This blog post is part of a wider HSG blog series in the lead up to the Universal Health Coverage Forum 2017, which takes place in Tokyo, Japan from 12 – 15 December. In this series, HSG members provide their perspectives on how Health Policy and Systems Research is fundamental to acheiving Universal Health Coverage by 2030.
By Julian Prescod
The Sustainable Development Goals have made clear that achieving universal health coverage by 2030 is an absolute priority for signatory countries. There is no doubt that we have come a long way since the Alma Ata Declaration (almost forty years in fact), where they reached the milestone and identified primary health care as the key to the attainment of the goal of Health for All. Yet, there is still a long way to go. I would argue, that essential for achieving Universal Health Coverage by 2030 is need and inclusion.
Investing in your country’s health?
Evidently, the question for need and inclusion, is not a new one. It is one that we have been grappling with – how can we improve access and the utility of healthcare services? Many have long argued for a dedication of 5% of GDP of a country’s Health Expenditure. Yet, when most of that is allocated to salaries and just maintaining infrastructure with very little left for investment in new technologies or treatment, there is a clear dilemma. It’s not just about money.

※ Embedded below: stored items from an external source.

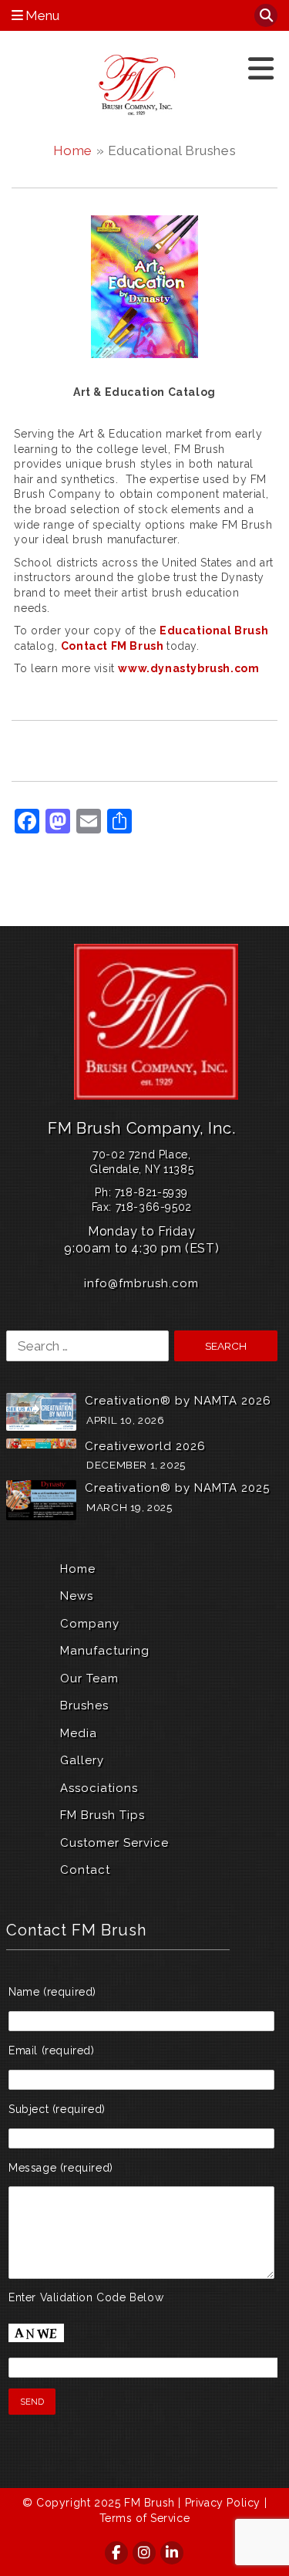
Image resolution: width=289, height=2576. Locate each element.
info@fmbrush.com (141, 1283)
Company (89, 1624)
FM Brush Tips (102, 1815)
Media (78, 1733)
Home (72, 150)
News (76, 1596)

This calls for priority setting, which must not be done in a vacuum or in an ad hoc manner. Expenditure must be prioritized based on need determined through consensus of those that matter, those that will use the services, those that need access to healthcare. This sounds fairly obvious, but it must be underpinned by evidence, otherwise the decisions of those that shape our health systems will not reflect anything meaningful. Only with this evidence-base, will our priorities become more identifiable.
A difference between access and utility?
It may seem like that 2030 is a long way off, but no doubt it will come round quickly. Suffice to say there are a lot of new initiatives such as mHealth influenced by Telemedicine which focus on self-care. Therefore, the questions about equity and access must be answered with these initiatives in mind.
Don’t confuse access with utility. We have seen healthcare centers opening their doors with a limited supply of medical supplies and staff. Additionally, the marginalization of vulnerable groups, such as the poor and the elderly are often excluded. It is questions and challenges such as these that should guide our research, which in turn, will hopefully lead the way to ‘health for all’
Looking forward to 2030
Acknowledging that this is momentous challenge is half the battle. Rome wasn’t built in a day and neither was the healthcare delivery system. A few takeaways, to take forward in the next 13 years:
- We must be flexible in our priority setting; while grounded in need.
- We must carefully identify the financial resources required to assure the delivery of the necessary health care services.
- Research is required to provide the evidence which informs the policies to ensure that the provision of UHC is achievable, and sustainable after 2030.
Can we achieve ‘health for all’ by 2030? Yes or at least close enough. Recognizing the importance of identifying and prioritizing our healthcare needs, then allocating our resources to address those needs will set us up to get there soon. Hopefully in my lifetime!